The original school has to take responsibility for him, unless they decide they have enough to permanently exclude. I would ring parent partnership to ask for some assistance and schedule a meeting.

Good luck.

eatingtomuch Thu 10-Nov-16 05:50:27

The school where your son is on roll has a legal responsibility for his education.

I would try him in year 10 at original school, it is better than nothing. I would contact school and advice your DC will be in school on Monday morning. They will have to make provision for him.

If he is not physically in school he will be forgotten. Get him back into school ASAP

Joinourclub Thu 10-Nov-16 08:15:34

What outcome are you hoping for?
At this stage your options seem to be
1:back to original school in original year
2: home school
3: possibly original school but back one year ? School is not obliged to do this.
4: possibly return to the mm move school? Again this school is not obliged to accept him.

The only real option there would seem to be option 1, so you should at least take it for the time being whilst you try to see if something else can be sorted out.

Trifleorbust Thu 10-Nov-16 18:52:54

What a confusing story. Why did you agree to all this if it wasn't compulsory?
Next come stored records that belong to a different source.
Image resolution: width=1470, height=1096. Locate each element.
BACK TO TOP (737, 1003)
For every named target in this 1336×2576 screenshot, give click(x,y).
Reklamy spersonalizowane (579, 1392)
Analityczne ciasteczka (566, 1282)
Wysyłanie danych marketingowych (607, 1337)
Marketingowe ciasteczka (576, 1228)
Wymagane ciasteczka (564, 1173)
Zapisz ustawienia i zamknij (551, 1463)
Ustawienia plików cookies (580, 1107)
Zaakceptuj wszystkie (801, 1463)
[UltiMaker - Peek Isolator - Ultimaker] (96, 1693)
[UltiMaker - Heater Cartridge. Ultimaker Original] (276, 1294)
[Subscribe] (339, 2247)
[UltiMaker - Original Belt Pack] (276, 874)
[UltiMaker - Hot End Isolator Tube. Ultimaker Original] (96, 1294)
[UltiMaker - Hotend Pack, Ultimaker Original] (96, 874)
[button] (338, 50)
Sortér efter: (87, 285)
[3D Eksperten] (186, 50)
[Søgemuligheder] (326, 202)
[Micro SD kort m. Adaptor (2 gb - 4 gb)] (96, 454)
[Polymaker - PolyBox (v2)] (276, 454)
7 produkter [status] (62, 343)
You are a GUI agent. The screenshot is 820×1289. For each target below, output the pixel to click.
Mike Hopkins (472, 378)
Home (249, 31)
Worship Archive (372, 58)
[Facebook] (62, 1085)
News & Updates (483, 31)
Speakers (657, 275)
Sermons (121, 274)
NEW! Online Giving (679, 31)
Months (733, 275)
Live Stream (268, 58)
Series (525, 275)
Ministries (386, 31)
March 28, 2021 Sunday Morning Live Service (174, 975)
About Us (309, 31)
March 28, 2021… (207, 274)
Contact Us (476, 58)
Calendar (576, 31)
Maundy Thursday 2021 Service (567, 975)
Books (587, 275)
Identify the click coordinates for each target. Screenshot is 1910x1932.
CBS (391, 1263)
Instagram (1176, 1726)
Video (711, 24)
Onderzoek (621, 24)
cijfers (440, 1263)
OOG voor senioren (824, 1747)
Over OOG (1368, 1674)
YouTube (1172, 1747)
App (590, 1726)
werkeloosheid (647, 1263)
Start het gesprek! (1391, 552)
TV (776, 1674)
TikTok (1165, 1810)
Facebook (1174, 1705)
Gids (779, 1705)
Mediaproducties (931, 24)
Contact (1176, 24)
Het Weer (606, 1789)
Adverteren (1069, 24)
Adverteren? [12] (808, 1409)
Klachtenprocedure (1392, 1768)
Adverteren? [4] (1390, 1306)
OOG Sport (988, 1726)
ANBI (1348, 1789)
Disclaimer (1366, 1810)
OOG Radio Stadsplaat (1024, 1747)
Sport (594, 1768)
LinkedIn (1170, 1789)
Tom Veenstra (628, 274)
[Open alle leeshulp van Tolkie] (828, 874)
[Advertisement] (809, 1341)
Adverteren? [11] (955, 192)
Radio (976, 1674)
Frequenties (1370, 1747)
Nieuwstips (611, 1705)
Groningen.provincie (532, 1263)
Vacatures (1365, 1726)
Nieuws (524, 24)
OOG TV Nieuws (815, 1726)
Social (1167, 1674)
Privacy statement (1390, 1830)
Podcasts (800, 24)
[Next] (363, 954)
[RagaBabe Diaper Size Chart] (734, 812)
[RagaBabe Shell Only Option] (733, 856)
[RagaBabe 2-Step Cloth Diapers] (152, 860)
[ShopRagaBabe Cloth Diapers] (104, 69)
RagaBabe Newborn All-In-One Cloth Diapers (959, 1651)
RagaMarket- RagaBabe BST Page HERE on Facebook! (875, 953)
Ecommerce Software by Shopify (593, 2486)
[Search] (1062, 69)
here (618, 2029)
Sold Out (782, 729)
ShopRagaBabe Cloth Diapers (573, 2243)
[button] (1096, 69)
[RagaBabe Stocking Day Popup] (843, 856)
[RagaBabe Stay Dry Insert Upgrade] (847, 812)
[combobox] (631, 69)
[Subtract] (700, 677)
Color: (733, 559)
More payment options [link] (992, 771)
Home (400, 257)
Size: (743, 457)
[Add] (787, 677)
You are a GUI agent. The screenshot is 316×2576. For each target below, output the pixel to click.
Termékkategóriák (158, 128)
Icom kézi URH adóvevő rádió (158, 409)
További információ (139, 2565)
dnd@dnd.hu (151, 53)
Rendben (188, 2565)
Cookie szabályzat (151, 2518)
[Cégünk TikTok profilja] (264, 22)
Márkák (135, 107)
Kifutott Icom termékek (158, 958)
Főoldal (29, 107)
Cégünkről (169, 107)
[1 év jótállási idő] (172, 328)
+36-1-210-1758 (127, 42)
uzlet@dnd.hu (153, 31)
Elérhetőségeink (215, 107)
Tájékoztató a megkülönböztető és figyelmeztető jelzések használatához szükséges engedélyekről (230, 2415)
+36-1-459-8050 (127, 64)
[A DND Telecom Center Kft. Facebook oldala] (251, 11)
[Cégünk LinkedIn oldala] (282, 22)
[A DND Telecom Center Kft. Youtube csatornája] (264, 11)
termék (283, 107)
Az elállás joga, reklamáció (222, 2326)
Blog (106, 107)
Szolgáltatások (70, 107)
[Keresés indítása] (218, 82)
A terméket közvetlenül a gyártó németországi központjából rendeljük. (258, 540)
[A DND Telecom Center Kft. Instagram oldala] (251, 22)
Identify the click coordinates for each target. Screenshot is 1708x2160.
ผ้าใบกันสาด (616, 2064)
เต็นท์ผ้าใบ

Trifleorbust Thu 10-Nov-16 18:59:17

And I have to say, it sounds like you are exceptionally defensive about your son's behaviour. You say the school's reasons are 'pathetic' but actually, you list several incidents where he has clearly not followed school behaviour policies. I am not surprised they are not welcoming him (or you) with open arms. Call me harsh but I think you need to start listening to the messages people are sending you about your child.

BratFarrarsPony Thu 10-Nov-16 19:01:14

You are in Wales arent you?
SNAP and Careers Wales are a waste of space.
No idea what to suggest, sorry, other than move to England.